Data from: Torchtree: flexible phylogenetic model development and inference using PyTorch
Abstract
Bayesian inference has predominantly relied on the Markov chain Monte Carlo (MCMC) algorithm for many years. However, MCMC is computationally laborious, especially for complex phylogenetic models of time trees. This bottleneck has led to the search for alternatives, such as variational Bayes, which can scale better to large datasets. In this paper, we introduce torchtree, a framework written in Python that allows developers to easily implement rich phylogenetic models and algorithms using a fixed tree topology. One can either use automatic differentiation, or leverage torchtree's plug-in system to compute gradients analytically for model components for which automatic differentiation is slow. We demonstrate that the torchtree variational inference framework performs similarly to BEAST in terms of speed and approximation accuracy. Furthermore, we explore the use of the forward KL divergence as an optimizing criterion for variational inference, which can handle discontinuous and non-differentiable models. Our experiments show that inference using the forward KL divergence is frequently faster per iteration compared to the evidence lower bound (ELBO) criterion, although the ELBO-based inference may converge faster in some cases. Overall, torchtree provides a flexible and efficient framework for phylogenetic model development and inference using PyTorch.
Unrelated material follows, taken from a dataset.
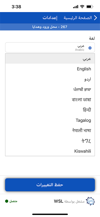Tap the Wi-Fi icon in status bar
The height and width of the screenshot is (217, 100).
click(x=82, y=7)
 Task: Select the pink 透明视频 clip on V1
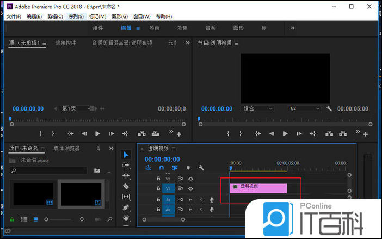tap(258, 188)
Mathieu Fourment, Matthew Macaulay, Christiaan J Swanepoel, Xiang Ji, Marc A Suchard, Frederick A Matsen IV. torchtree: flexible phylogenetic model development and inference using PyTorch. arXiv:2406.18044 (2024)
Description of the data
The SI.pdf file contains supplementary methods and figures referenced in the main manuscript (found on Zenodo under Supplemental Information).
The data.zip contains input files and phylogenetic trees used for analyses in the associated manuscript. The data are organized by dataset (HCV
and SC2
) and by tool (beast
and torchtree
), and include sequence alignments (see next section for SC2 alignment) and configuration files (xml and json files). torchtree uses variational Bayes while BEAST uses MCMC.
data/
├── HCV/
│ ├── HCV.fasta # Sequence alignment for HCV
│ ├── HCV.tree # Newick tree
│ └── beast/
│ ├── HCV_skyglide.xml # BEAST XML input (Skyglide model)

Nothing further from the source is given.